• Activity
Look through the records that follow. Copy every line containing the word "computer".
----- Data provided -----
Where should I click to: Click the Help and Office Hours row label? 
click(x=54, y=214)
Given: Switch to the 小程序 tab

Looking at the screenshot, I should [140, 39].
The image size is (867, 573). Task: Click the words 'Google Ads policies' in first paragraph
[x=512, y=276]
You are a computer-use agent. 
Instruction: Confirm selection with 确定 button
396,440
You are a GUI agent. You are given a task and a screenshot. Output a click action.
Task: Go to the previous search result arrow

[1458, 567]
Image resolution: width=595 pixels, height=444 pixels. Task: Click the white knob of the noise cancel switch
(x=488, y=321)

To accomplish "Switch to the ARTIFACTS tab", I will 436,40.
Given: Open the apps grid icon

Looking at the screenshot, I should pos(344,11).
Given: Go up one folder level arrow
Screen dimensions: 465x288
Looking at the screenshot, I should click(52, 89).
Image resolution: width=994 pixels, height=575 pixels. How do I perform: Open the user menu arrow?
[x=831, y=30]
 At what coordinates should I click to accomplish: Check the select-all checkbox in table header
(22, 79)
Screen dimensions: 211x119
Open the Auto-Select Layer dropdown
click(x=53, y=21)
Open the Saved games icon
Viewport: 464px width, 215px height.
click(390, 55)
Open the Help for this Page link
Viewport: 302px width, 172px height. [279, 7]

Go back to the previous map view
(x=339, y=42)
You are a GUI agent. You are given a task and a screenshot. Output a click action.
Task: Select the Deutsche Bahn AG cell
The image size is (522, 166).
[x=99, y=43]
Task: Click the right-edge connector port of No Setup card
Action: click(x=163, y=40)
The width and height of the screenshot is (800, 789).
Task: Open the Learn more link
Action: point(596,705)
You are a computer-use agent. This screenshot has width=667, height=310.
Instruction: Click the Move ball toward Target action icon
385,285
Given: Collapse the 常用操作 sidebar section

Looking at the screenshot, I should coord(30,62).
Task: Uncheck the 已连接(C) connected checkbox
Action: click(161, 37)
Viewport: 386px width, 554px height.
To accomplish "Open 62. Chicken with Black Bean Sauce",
-----
• Answer to the problem
You are a computer-use agent. 
You are a computer-use agent. This screenshot has width=667, height=310.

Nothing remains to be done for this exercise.